** Opening Source material block **

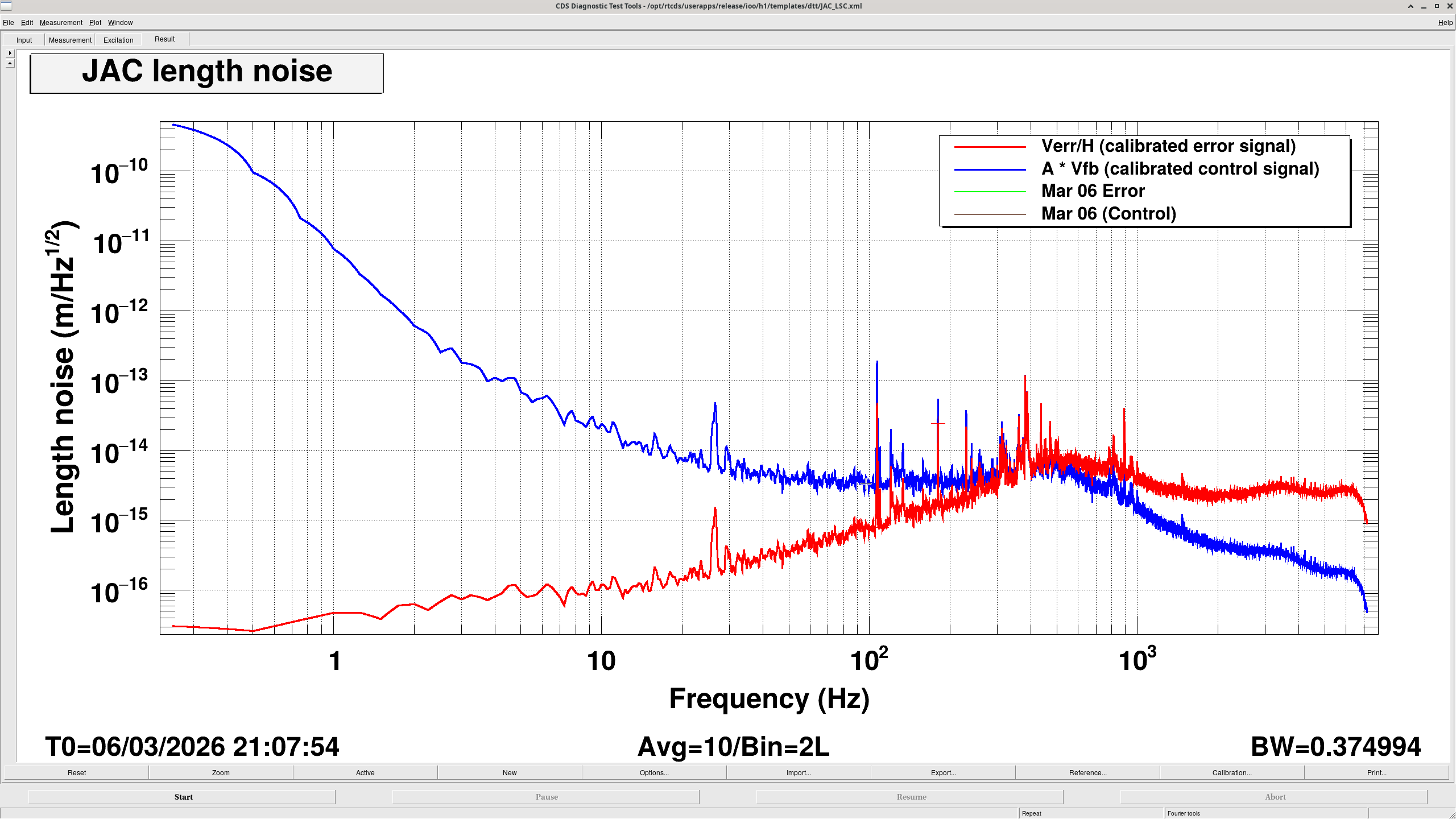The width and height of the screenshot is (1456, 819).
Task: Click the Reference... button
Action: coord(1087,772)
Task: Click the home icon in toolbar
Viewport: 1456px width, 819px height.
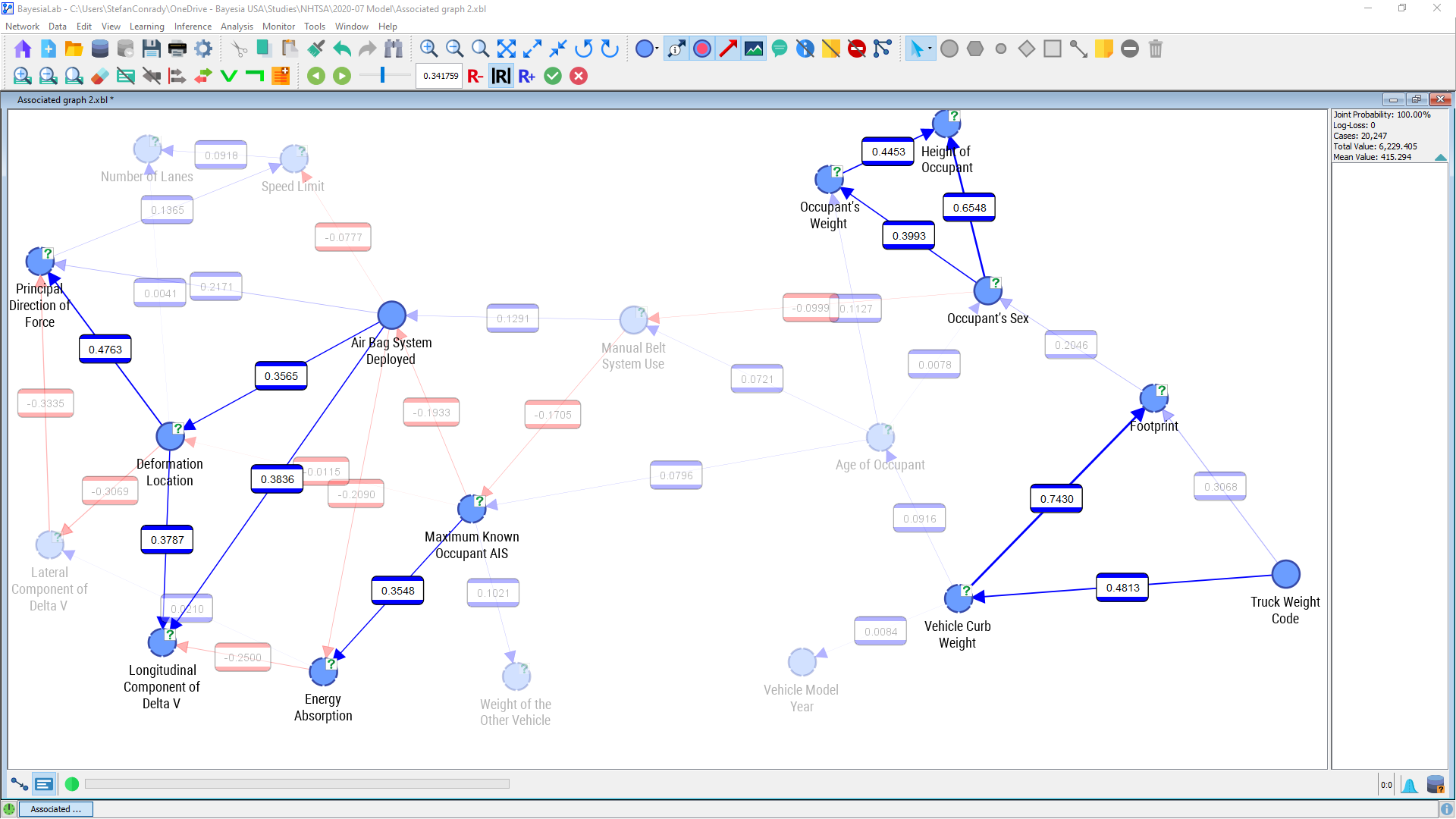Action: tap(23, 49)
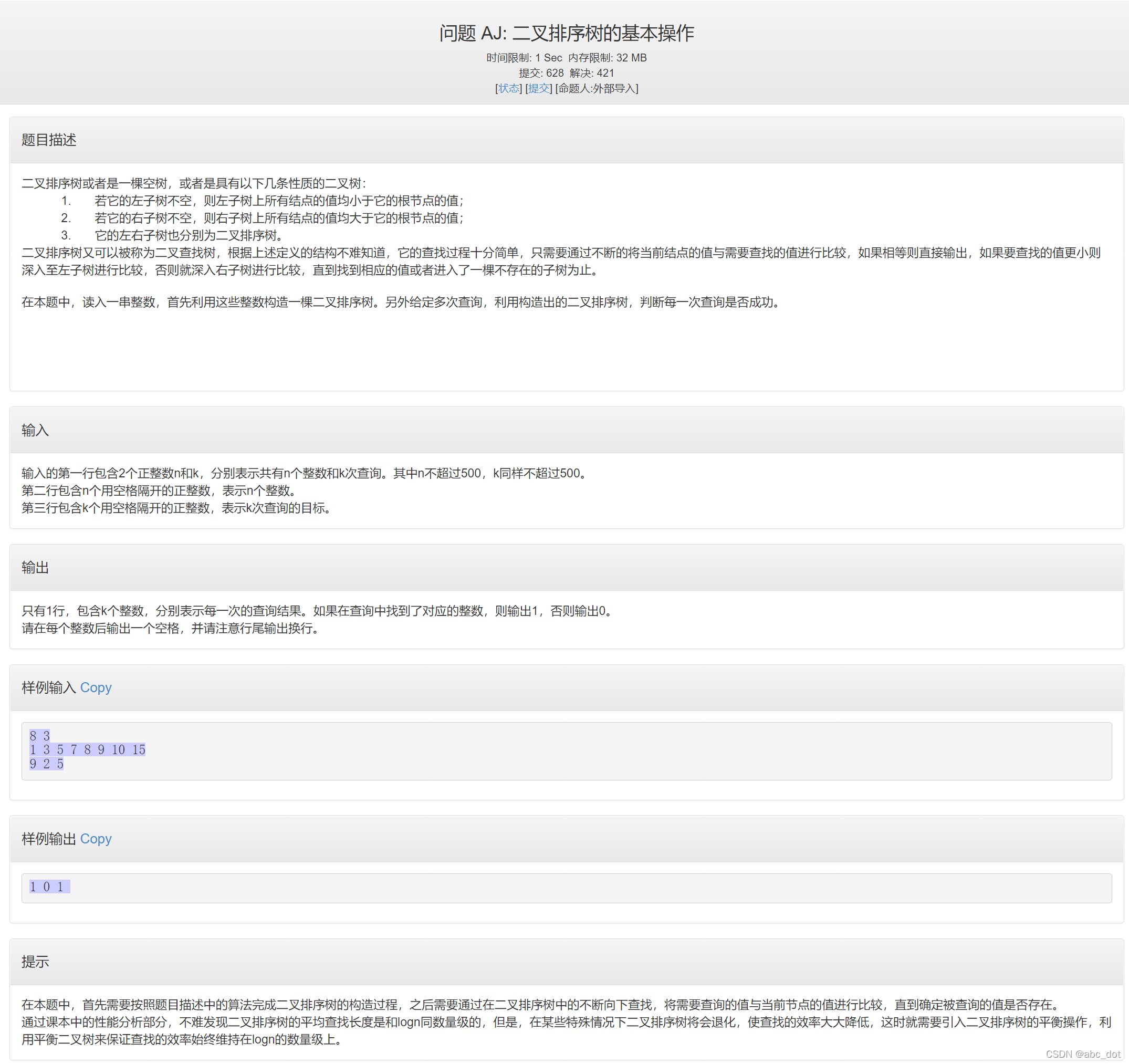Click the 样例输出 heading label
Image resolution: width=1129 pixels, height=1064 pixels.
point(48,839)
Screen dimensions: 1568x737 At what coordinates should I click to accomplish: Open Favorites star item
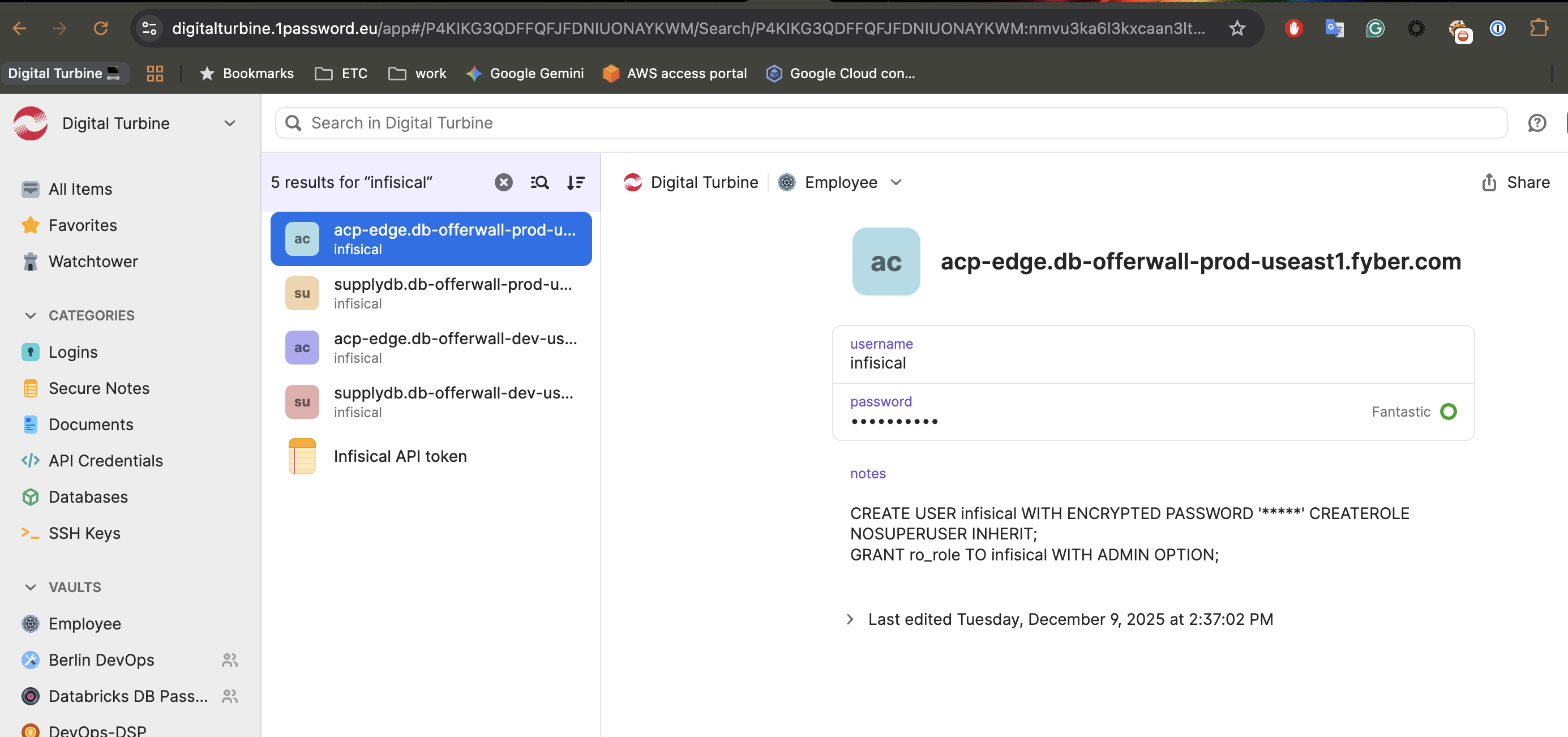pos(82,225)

** Closing Source material block **

[What this task involves] The line containing "Viewport: 1456px width, 819px height." and all lines after it, through the last line of the records, should be returned exactly. Omit the pictures.

[Answer box]
Viewport: 1456px width, 819px height.
Action: tap(23, 49)
Click the 样例输出 heading label
Image resolution: width=1129 pixels, height=1064 pixels.
point(48,839)
Screen dimensions: 1568x737 At what coordinates should I click to accomplish: Open Favorites star item
pos(82,225)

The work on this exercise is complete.